MATERIAL SHOWN -
○ ○ ○ ○ ○ ○ ○

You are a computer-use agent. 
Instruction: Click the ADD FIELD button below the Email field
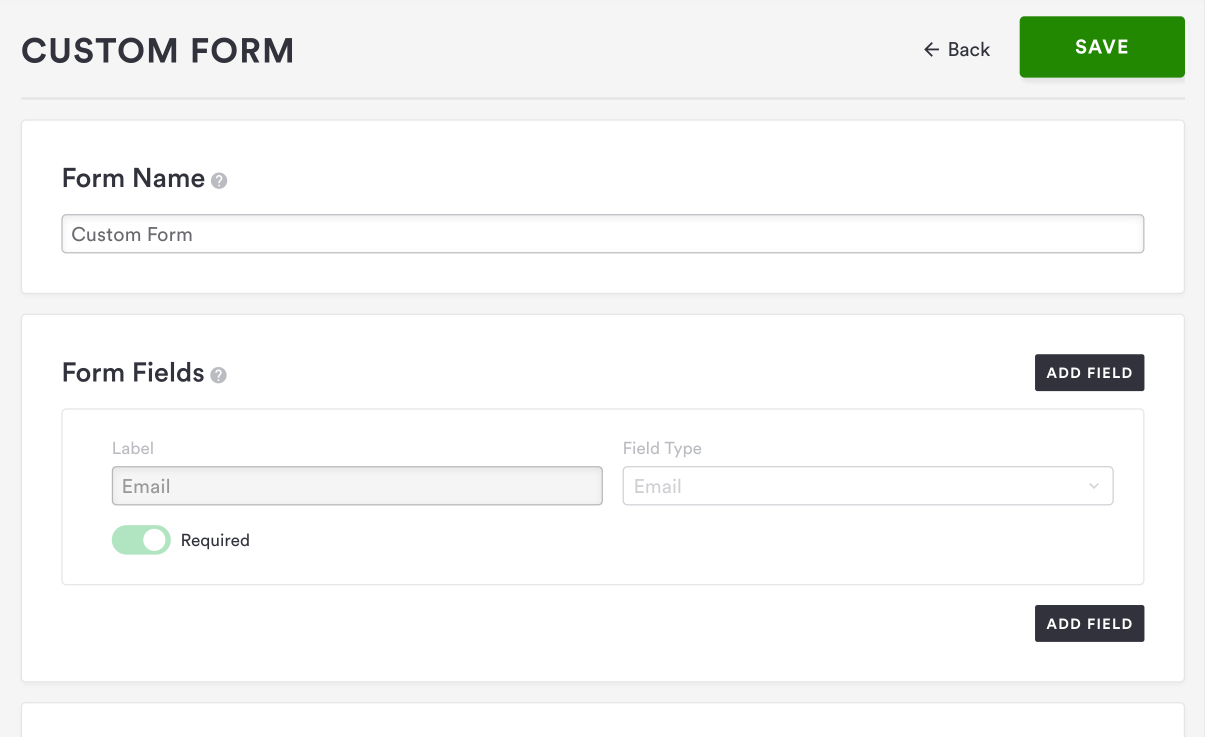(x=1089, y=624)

○ ○ ○ ○ ○ ○ ○

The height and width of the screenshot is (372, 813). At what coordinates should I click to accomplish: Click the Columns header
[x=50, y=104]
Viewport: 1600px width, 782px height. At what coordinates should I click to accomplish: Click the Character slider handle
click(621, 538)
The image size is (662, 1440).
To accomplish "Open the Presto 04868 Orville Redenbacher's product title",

○ ○ ○ ○ ○ ○ ○

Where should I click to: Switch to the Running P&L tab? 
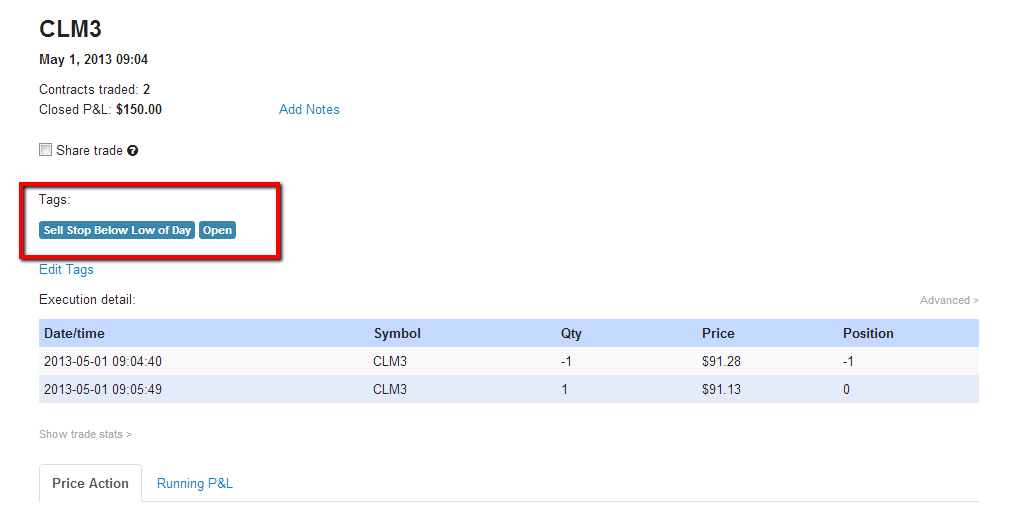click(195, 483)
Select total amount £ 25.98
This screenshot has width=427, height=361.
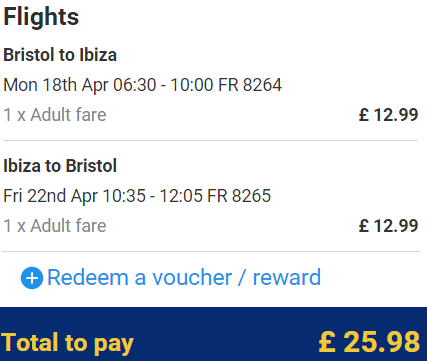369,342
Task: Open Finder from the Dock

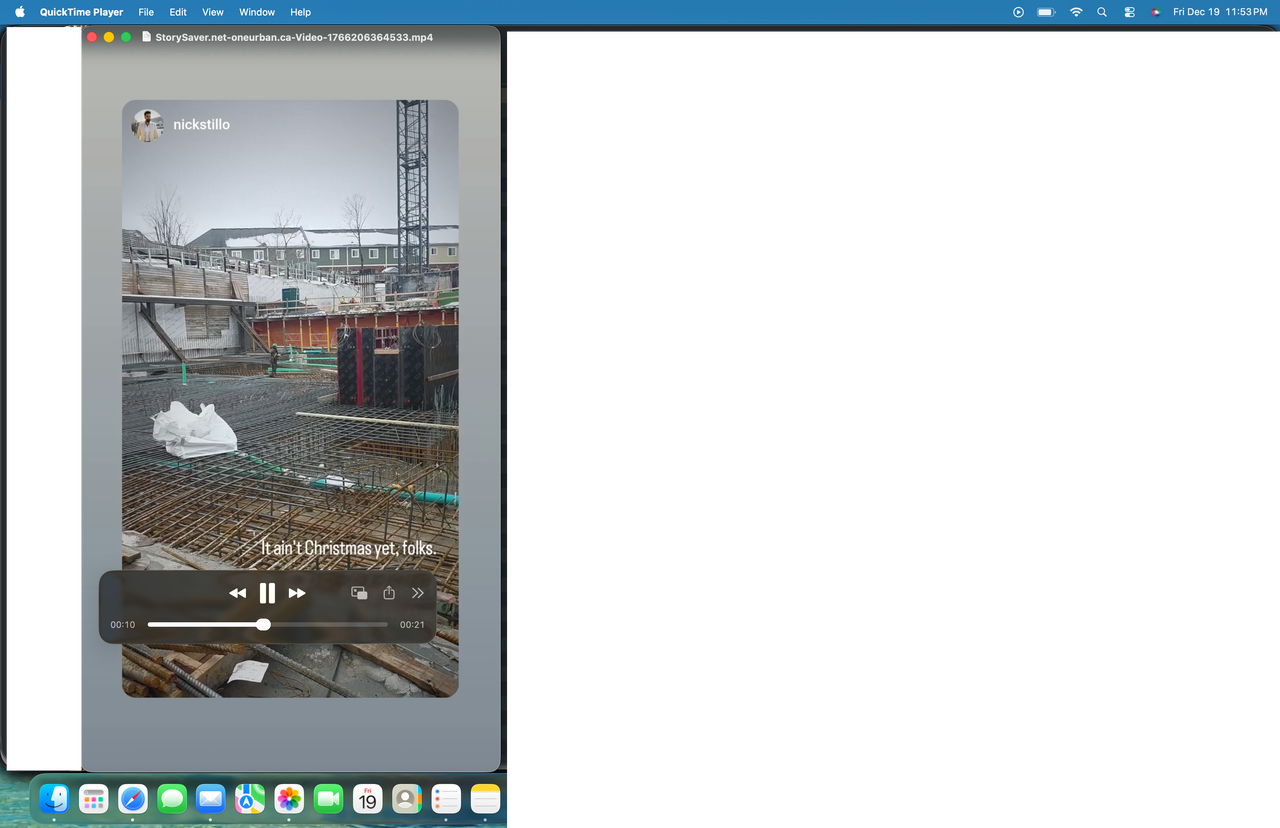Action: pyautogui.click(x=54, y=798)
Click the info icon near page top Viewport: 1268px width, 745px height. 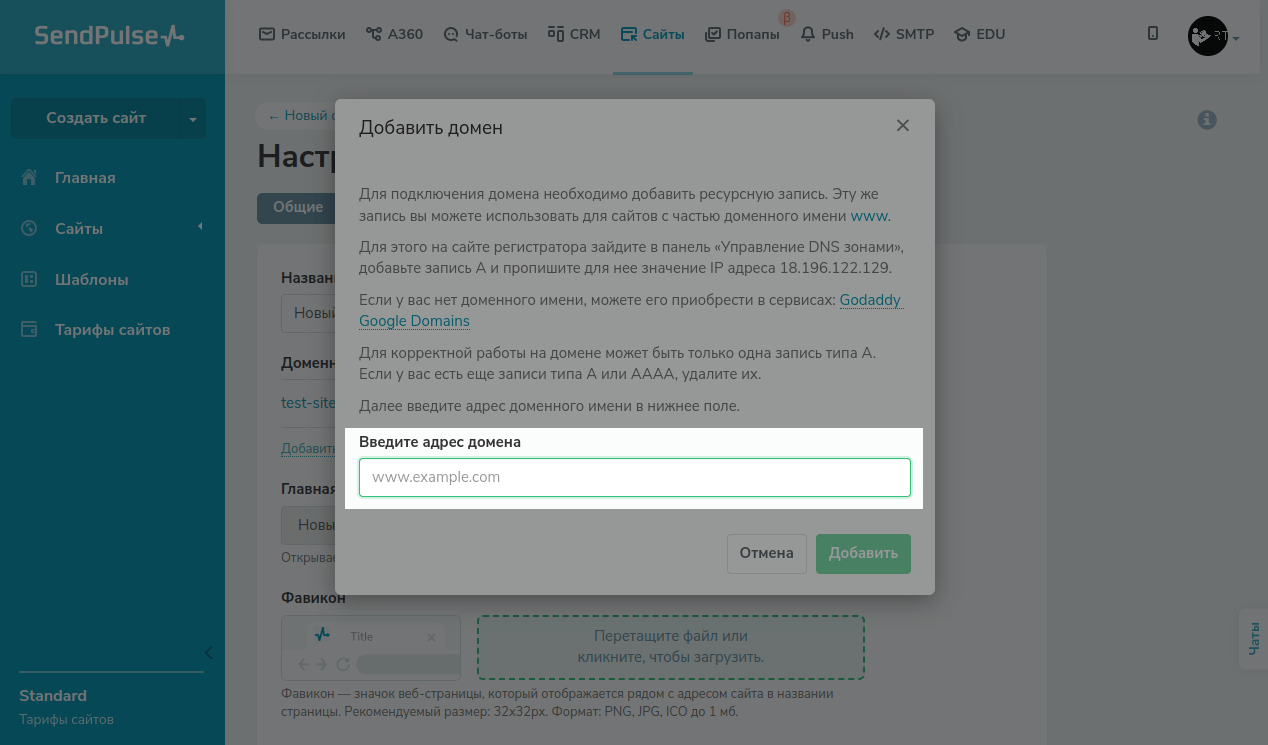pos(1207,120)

○ ○ ○ ○ ○ ○ ○

Out of the data above, give again only the lines starting at the one holding "The image size is (662, 1440)." and ending at the one holding "the Presto 04868", unchanged.

The image size is (662, 1440).
To accomplish "Open the Presto 04868 Orville Redenbacher's product title",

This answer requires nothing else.